Data for this task:

- - - - - - -

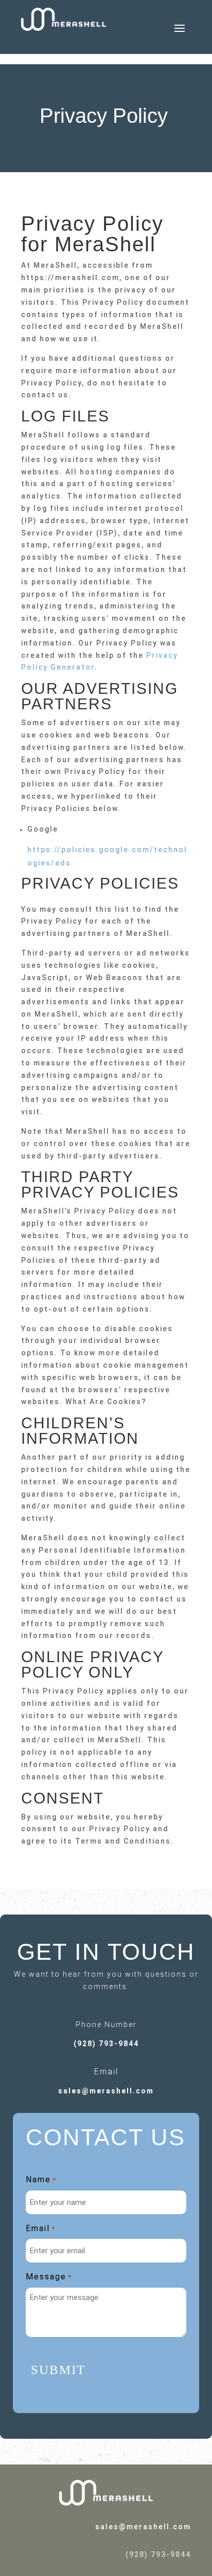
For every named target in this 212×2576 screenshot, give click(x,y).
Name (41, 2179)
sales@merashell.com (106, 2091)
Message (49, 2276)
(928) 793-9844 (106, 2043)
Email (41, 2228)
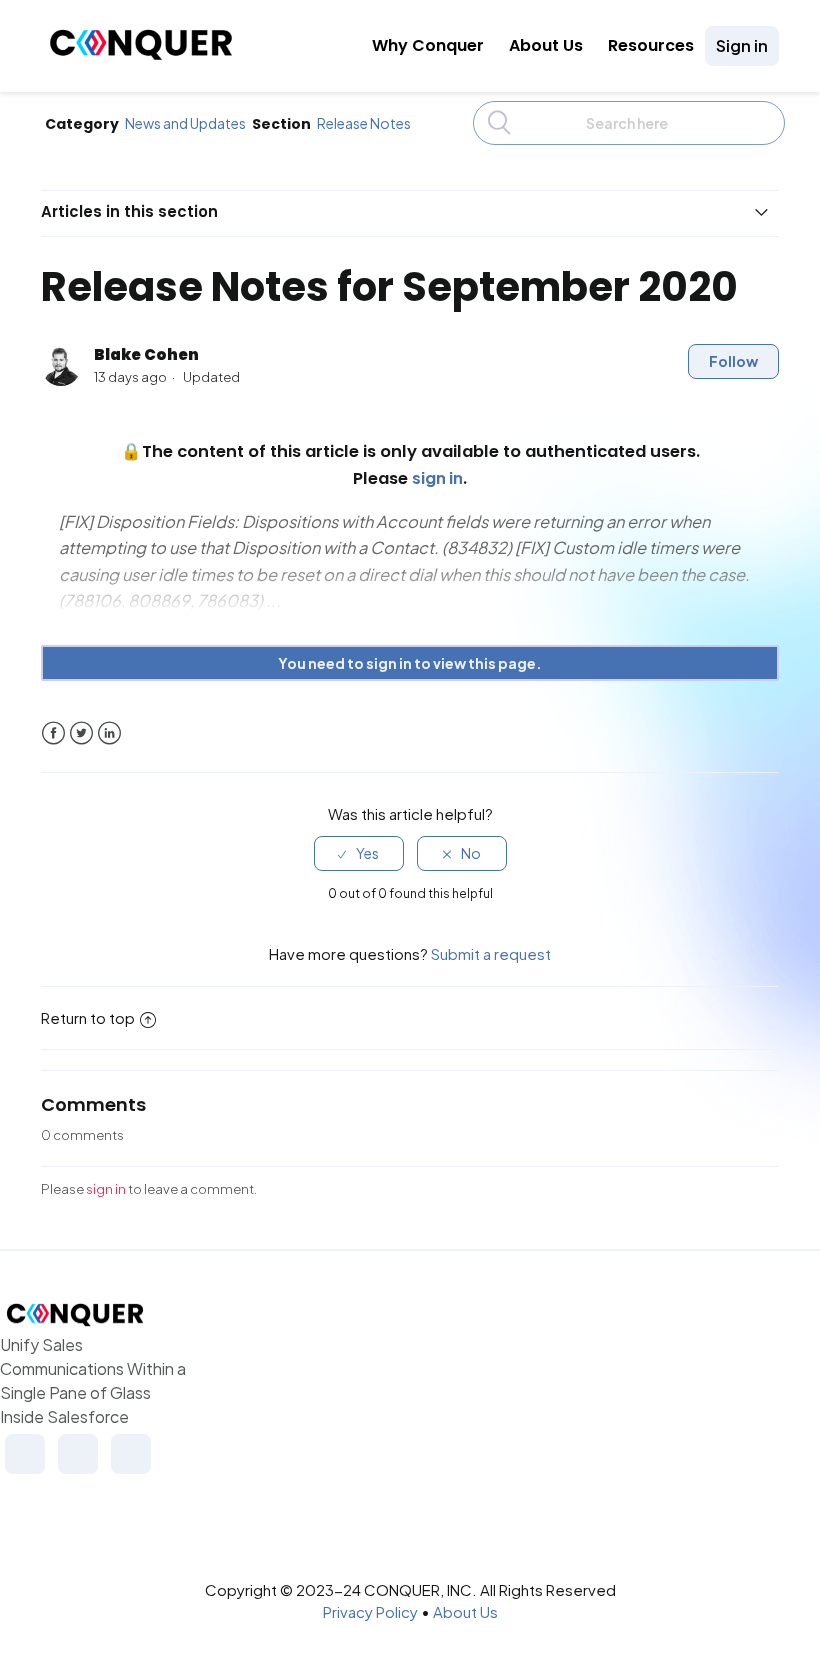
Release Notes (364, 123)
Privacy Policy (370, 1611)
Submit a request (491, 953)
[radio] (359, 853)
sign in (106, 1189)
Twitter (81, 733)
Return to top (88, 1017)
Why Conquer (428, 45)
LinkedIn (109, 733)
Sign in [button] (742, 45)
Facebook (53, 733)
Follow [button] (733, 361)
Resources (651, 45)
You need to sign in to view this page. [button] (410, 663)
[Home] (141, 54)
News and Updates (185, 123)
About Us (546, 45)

- - - - - - -

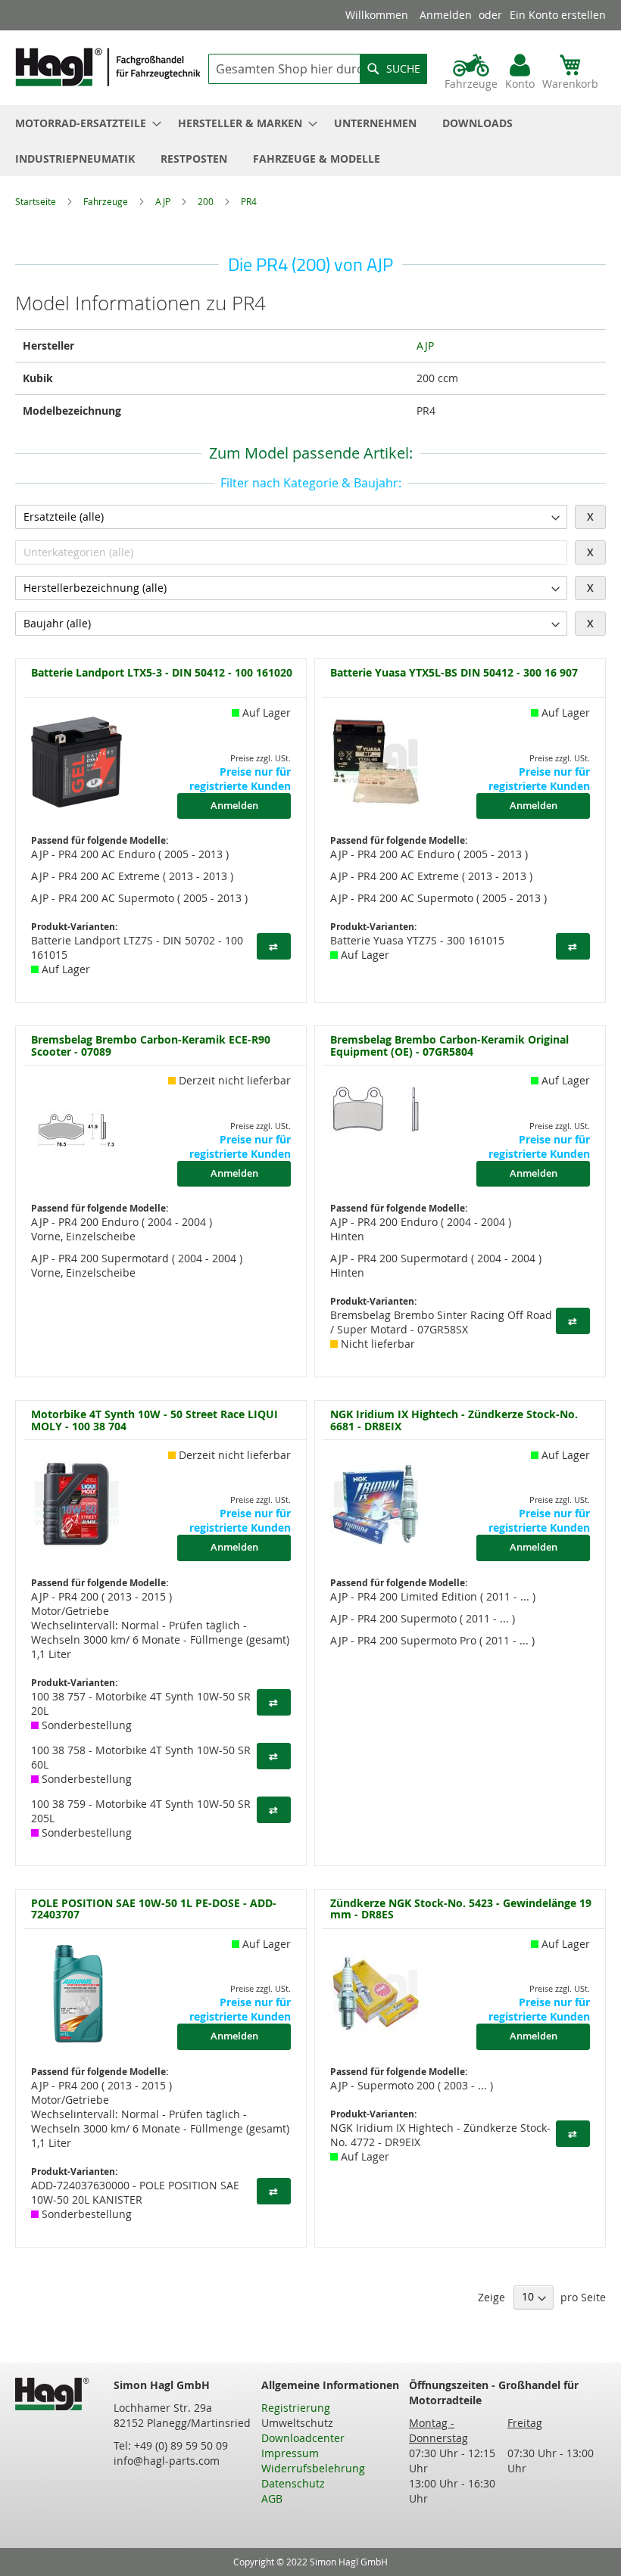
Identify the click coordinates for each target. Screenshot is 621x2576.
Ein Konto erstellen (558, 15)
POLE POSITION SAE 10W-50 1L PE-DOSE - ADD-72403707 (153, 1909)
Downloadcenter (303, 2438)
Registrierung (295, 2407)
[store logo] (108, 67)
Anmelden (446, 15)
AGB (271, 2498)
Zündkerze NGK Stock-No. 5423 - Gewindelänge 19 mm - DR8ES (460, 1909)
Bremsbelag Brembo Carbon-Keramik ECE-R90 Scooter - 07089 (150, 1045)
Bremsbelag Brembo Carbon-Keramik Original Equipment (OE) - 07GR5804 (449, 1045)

- - - - - - -

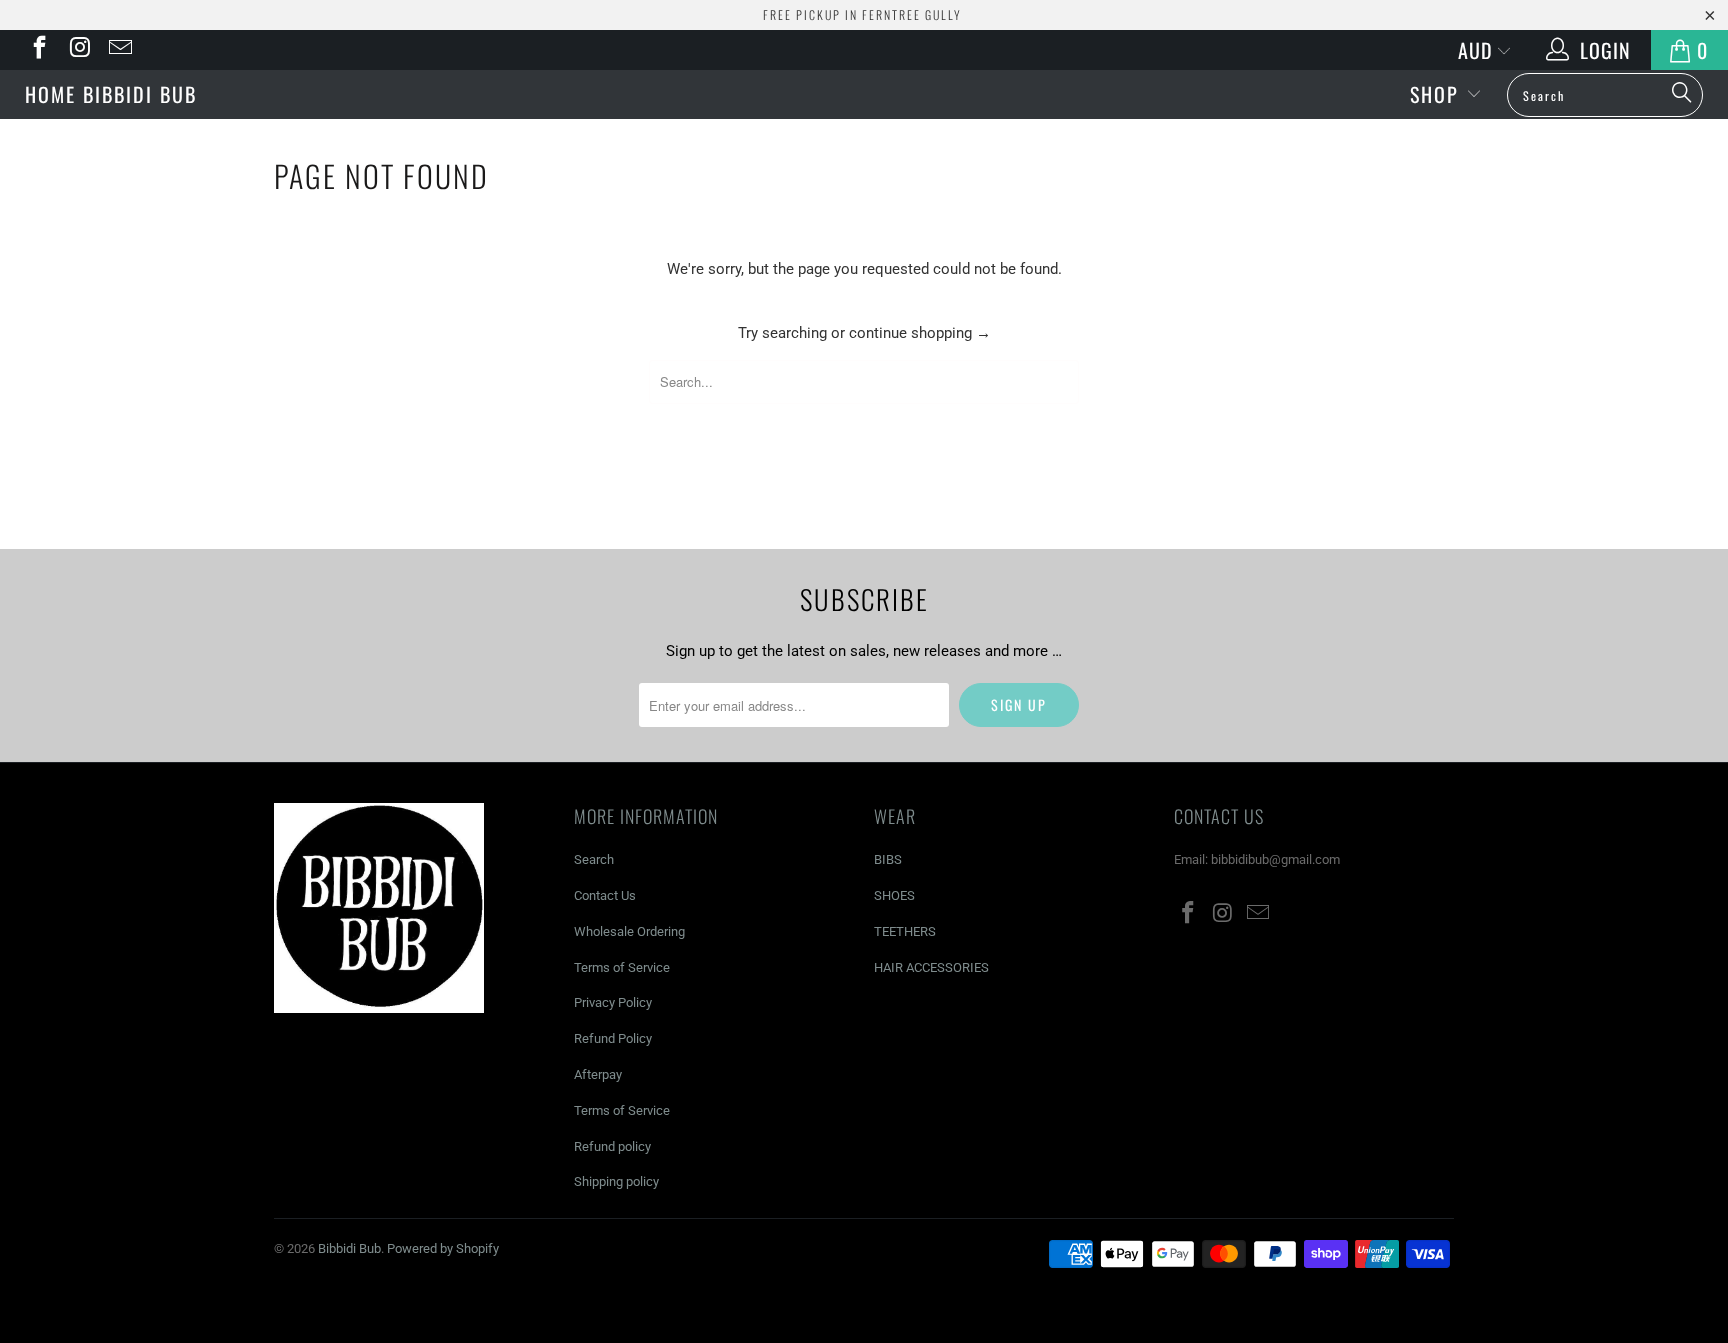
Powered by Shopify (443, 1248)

- - - - - - -

What the task asks: For the listing above, print only the lines starting at the line containing "Sign in [button] (742, 45)" and ending at the line containing "About Us (546, 45)", exactly, both included.

Expected output:
Sign in [button] (742, 45)
Facebook (53, 733)
Follow [button] (733, 361)
Resources (651, 45)
You need to sign in to view this page. [button] (410, 663)
[Home] (141, 54)
News and Updates (185, 123)
About Us (546, 45)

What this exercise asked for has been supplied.